Biological motivation¶

Identifying the type of AS is critical to understand a potential molecular mechanism for AS events. SRSF2 is a relevant example in this context. SRSF2 is splicing factors from the SR family that are known for auto-regulation. In certain conditions, the SRSF2 transcript can activate the nonsense-mediated decay by either including a new exon containing a premature stop codon or an intron in 3' UTR. These changes lead to transcript degradation and overall reduction of gene expression. Thus, the reduction of SRSF2 protein level leads to widespread exon skipping. Identifying such patterns is critical to understanding which splicing regulators are driving the observed splicing changes, and it enables further analysis of AS events of a specific type.

Implementation¶

In Baltica, we use a geometric approach to define AS in three classes:

ES, for exon skipping
A3SS, for alternative 3' splice-site
A5SS, for alternative 5' splice-site

Figure 2 details how we use the distance between features start and end to determine the AS type.
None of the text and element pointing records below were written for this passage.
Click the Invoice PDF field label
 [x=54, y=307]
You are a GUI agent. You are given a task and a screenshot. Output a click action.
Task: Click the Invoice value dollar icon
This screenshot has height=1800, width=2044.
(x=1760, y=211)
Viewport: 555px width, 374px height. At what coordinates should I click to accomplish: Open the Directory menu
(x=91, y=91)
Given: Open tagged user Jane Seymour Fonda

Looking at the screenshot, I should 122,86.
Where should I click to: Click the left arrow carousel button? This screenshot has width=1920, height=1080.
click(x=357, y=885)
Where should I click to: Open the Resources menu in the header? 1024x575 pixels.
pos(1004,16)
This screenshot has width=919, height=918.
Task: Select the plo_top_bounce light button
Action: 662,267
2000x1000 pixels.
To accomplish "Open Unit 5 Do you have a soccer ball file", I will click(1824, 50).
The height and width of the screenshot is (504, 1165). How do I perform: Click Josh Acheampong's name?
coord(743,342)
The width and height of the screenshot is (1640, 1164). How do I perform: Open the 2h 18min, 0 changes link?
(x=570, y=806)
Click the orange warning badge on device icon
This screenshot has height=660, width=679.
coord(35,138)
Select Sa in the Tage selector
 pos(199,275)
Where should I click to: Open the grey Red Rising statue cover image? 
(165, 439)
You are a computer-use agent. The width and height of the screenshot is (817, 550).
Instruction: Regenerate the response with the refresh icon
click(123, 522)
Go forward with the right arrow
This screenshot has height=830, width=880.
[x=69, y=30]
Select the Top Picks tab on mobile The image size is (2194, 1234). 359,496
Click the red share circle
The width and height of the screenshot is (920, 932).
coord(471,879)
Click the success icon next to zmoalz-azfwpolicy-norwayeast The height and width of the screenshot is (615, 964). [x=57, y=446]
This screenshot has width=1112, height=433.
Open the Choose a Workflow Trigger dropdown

Fig 2: AS type assignment in Baltica. Baltica uses the genomic coordinates from the SJ and its overlapping exons to assigning AS type to SJ and its overlapping exons. Because many exons may be affected, multiple assignments are output. For example, donor and acceptor exons are assigned as JS and JE, respectively.

Simplify the AS event¶

Because most of the final users are only interested in the list of genomic ranges, gene names, or event types, we offer a simplified output that removes redundant information. This step helps generate a final report.